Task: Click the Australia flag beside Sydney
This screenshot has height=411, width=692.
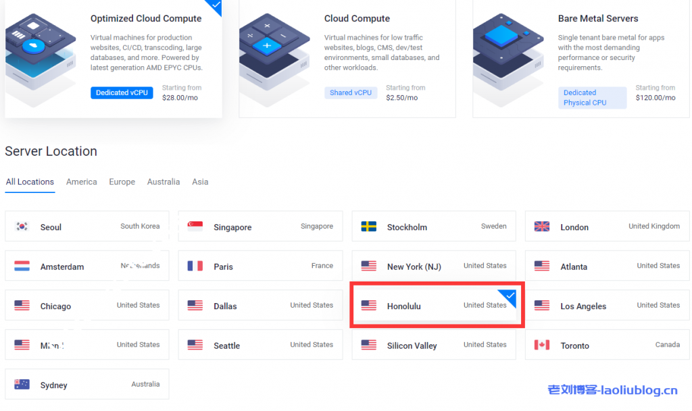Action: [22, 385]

+ + +

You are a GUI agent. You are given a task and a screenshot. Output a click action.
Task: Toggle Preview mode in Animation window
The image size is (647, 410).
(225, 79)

+ + +

**Task brief**: Rewrite the data from the line with "Task: Click the Australia flag beside Sydney" up to and including the line with "Action: [22, 385]" as a Markdown table with the columns Row and Line, numbering each row and skipping blank lines. Leave the pictures out of the table.

**Complete response**:
| Row | Line |
|---|---|
| 1 | Task: Click the Australia flag beside Sydney |
| 2 | This screenshot has height=411, width=692. |
| 3 | Action: [22, 385] |